Impairment tests of individual cash-generating units are performed when impairment triggers are identified, and for goodwill impairment is tested at least annually. In Q1 2020, two categories of impairment tests have been performed:
Impairment test of fixed assets and related intangible assets, including technical goodwill
Impairment test of residual goodwill
Impairment is recognized when the book value of an asset or a cash-generating unit, including associated goodwill, exceeds the recoverable amount. The recoverable amount is the higher of the asset's fair value less cost to sell and value in use. The impairment testing for Q1 has been performed in accordance with the fair value method (level 3 in fair value hierarchy) and based on discounted cash flows. The expected future cash flow is discounted to the net present value by applying a discount rate after tax that reflects the current market valuation of the time value of money, and the specific risk related to the asset. The discount rate is derived from the weighted average cost of capital (WACC) for a market participant. Cash flows are projected for the estimated lifetime of the fields, which may exceed periods greater than five years.
For producing licenses and licenses in the development phase, recoverable amount is estimated based on discounted future after tax cash flows. Below is an overview of the key assumptions applied for impairment testing purposes as of 31 March 2020.
Future price level is a key assumption and has significant impact on the net present value. Forecasted oil and gas prices are based on management's estimates and available market data. Information about market prices in the near future can be derived from the futures contract market. The information about future prices is less reliable on a long-term basis, as there are fewer observable market transactions going forward. In the impairment test, the oil and gas prices are therefore based on the forward curve from the beginning of Q2 2020 to the end of Q1 2023. From Q2 2023, the oil and gas prices are based on the company's long-term price assumptions. Long-term oil price assumption is unchanged from year-end 2019.
The nominal oil prices applied in the impairment test are as follows:
| Year | USD/BOE |
|---|---|
| 2020 | 31.4 |
| 2021 | 39.7 |
| 2022 | 43.1 |
| 2023 | 62.9 |
| From 2024 (in real terms) | 65.0 |
The nominal gas prices applied in impairment test are as follows:
| Year | GBP/therm |
|---|---|
| 2020 | 0.23 |
| 2021 | 0.32 |
| 2022 | 0.37 |
| 2023 | 0.53 |
| From 2024 (in real terms) | 0.53 |
Future cash flows are calculated on the basis of expected production profiles and estimated proven and probable remaining reserves.
Future capex, opex and abandonment cost are calculated based on the expected production profiles and the best estimate of the related cost.
The post tax nominal discount rate used is 7.8 percent, consistent with the rate applied at Q4 2019, with the reduction in risk free rate at Q1 2020 offset by increased market risk due to the high volatility in oil and gas prices. Cash flows used in impairment testing have been adjusted to reflect changes to planned future investments made in response to the current market conditions and the associated forecast production profiles.

· · ·

List of tasks:
**1)** In the impairment note, what post-tax nominal discount rate was used?
**2)** Quote the impairment note word for word, starting with "Future capex, opex" and going on through "forecast production profiles.".
The rows after the impairment note have nothing to do with this work.

· · ·

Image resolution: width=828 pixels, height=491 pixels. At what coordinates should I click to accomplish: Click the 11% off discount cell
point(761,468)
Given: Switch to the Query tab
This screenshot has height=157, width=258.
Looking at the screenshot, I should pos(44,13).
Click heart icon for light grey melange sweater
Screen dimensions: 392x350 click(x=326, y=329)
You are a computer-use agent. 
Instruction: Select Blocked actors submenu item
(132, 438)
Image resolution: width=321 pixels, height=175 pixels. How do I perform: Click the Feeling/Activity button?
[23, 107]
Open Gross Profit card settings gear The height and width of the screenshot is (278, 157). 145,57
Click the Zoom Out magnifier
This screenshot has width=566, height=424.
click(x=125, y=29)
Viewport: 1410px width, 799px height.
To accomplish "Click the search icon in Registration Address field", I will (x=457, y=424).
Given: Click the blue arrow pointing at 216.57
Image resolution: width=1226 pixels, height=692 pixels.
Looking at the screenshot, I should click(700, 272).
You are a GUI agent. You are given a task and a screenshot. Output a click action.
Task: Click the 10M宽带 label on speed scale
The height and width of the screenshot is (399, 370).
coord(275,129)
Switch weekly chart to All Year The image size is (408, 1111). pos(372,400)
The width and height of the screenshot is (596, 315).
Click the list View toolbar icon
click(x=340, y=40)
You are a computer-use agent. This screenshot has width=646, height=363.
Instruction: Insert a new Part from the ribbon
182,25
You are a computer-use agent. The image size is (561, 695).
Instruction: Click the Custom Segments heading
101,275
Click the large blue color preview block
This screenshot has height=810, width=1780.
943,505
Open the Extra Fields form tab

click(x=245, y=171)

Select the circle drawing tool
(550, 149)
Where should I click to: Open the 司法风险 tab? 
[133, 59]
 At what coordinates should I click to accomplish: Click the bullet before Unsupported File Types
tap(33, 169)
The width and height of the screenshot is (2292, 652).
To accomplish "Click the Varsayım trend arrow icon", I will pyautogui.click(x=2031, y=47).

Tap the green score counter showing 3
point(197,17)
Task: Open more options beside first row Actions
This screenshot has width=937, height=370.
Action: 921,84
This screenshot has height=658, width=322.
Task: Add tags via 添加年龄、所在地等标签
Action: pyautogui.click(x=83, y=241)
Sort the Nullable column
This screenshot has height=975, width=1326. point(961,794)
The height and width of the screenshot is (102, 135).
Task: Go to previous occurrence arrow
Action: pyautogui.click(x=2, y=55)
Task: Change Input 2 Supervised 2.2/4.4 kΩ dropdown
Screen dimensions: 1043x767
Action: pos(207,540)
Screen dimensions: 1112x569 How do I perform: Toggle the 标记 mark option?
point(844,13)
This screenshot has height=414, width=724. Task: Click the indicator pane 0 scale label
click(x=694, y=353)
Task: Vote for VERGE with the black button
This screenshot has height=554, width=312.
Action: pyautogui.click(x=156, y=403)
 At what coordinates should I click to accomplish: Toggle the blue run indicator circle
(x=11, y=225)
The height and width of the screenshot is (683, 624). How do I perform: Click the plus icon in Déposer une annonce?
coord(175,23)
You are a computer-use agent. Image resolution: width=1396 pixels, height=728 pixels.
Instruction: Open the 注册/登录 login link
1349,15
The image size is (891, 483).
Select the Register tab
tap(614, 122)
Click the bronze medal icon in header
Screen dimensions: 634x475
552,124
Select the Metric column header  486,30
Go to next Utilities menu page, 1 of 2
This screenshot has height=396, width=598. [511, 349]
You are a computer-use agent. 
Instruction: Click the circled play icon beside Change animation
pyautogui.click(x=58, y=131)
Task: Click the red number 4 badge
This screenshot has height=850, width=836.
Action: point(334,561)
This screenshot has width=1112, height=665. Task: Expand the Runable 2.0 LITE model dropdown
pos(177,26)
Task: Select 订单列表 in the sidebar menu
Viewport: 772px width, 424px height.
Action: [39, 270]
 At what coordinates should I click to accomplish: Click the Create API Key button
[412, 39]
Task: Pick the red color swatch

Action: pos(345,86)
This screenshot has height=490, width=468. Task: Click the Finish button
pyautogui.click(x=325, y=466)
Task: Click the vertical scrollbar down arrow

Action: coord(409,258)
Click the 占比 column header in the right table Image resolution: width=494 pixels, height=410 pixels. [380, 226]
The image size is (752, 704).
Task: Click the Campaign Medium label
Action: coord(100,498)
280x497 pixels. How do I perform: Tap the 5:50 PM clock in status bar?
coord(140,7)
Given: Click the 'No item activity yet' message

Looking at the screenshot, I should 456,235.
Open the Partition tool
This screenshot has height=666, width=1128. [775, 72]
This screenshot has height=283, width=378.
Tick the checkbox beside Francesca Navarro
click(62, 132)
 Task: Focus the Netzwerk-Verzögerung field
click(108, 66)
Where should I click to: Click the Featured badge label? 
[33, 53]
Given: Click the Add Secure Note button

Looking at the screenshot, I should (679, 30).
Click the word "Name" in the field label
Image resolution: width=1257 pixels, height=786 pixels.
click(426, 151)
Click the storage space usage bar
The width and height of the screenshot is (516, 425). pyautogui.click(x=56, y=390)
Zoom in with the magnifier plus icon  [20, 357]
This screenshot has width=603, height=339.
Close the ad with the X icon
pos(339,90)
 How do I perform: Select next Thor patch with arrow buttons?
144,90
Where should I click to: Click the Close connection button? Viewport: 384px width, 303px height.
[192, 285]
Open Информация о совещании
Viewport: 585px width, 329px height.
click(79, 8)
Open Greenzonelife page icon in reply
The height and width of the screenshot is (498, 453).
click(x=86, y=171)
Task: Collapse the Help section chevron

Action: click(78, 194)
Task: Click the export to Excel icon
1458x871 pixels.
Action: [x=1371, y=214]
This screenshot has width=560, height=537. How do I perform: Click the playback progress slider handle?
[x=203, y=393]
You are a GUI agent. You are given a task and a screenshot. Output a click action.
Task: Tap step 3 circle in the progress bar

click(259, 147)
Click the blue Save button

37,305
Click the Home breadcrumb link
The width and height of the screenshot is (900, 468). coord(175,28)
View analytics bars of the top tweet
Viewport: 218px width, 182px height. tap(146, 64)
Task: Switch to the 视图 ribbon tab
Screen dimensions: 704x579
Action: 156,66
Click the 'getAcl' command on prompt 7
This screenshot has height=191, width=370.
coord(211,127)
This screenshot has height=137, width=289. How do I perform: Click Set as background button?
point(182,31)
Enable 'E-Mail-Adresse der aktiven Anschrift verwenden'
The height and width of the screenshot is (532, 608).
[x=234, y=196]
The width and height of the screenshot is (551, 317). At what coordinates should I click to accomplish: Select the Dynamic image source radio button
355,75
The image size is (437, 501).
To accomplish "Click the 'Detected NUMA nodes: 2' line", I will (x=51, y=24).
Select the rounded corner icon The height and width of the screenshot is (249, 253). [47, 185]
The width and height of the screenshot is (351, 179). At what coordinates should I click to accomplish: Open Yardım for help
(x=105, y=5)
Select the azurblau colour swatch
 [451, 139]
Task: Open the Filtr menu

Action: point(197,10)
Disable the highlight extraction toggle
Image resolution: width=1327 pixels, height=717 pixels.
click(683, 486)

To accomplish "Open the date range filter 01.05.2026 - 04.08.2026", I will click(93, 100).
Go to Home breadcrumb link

· · ·

Solutions to the problems:
**1)** 7.8 percent.

**2)**
Future capex, opex and abandonment cost are calculated based on the expected production profiles and the best estimate of the related cost.
The post tax nominal discount rate used is 7.8 percent, consistent with the rate applied at Q4 2019, with the reduction in risk free rate at Q1 2020 offset by increased market risk due to the high volatility in oil and gas prices. Cash flows used in impairment testing have been adjusted to reflect changes to planned future investments made in response to the current market conditions and the associated forecast production profiles.